The story is simple. Timon is a spendthrift — thoughtless, or just generous and naïve? — who thinks that money can buy friendship. He learns differently when his debts are called in. Reduced to poverty, he takes to the woods outside Athens, but finds no fairies, no confused comic lovers, no moon. Instead he turns misanthrope (Act 4, Scene 1 is an extraordinary monologue, clearly a dry run for Lear on the heath) and, despite finding gold (cue Herr Marx), rejects all overtures to return, finally dying off-stage.
But this simple story is covered with layers of delicious irony. The parasites who surround Timon are hilariously rendered, especially the Greek-chorus Poet and Painter in Act 1 Scene 1. The parasites’ hypocrisy is even funnier. Witness Lucius in Act 3 Scene 3, in one breath condemning a scrounger who refused to help Timon, in the next pleading poverty when he’s asked himself. Timon gives away the gold he finds, tossing some into two prostitutes’ upturned skirts, giving some to brigands who are more morally upright than the Athenians. How dark is Timon’s world? Almost the only character who is at all sympathetic is Alcibiades. Yes, that Alcibiades.
There’s one other: Flavius, Timon’s faithful steward, is touching in his real humanity. I’m surprised that Marx did not mention Act 4, Scene 2, where Timon’s servants express their continuing loyalty; writing in 1848 Marx still believed that the working class was specially virtuous as a class. They are here.

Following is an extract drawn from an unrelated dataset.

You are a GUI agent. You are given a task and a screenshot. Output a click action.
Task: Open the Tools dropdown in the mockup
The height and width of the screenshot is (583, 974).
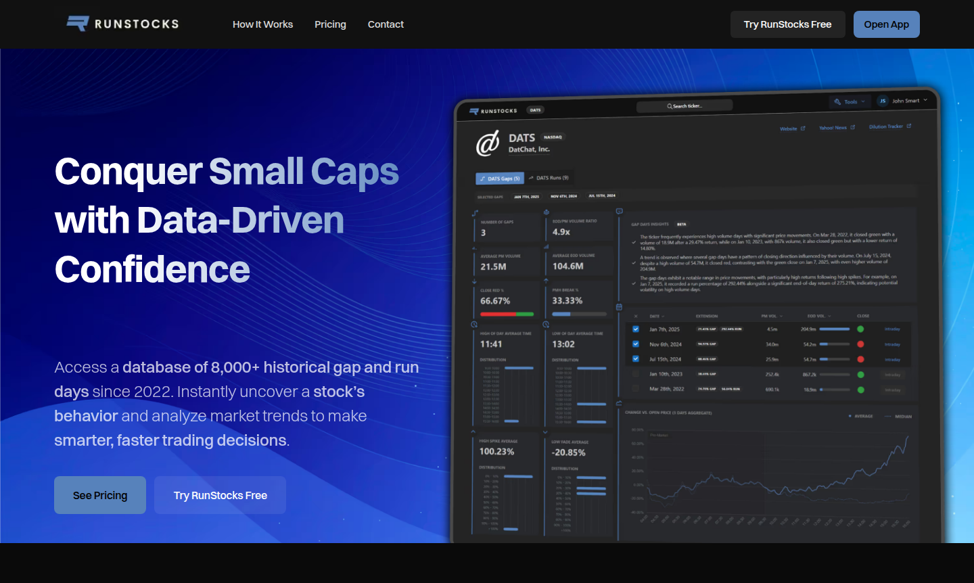click(x=851, y=102)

Finally, there’s Apemantus the cynic, the philosopher-dog who follows Timon around, spouting invective and turning petulant when Timon returns the favour (“Do not assume my likeness,” (4.3.17). I find him far less effective than his spiritual brothers Thersites (in Troilus and Cressida), Jacques (in As You Like It), and the Fool (in King Lear). Could Thomas Middleton have been primarily responsible for him?
There’s no way to know. What I do know is that the shaping intelligence behind Timon of Athens is plainly Shakespeare’s and that this obscure (in more than one sense) play offers exceptional rewards if we engage with it. Shakespeare expressing corrosive cynicism about money? What could be more to the point in 2013?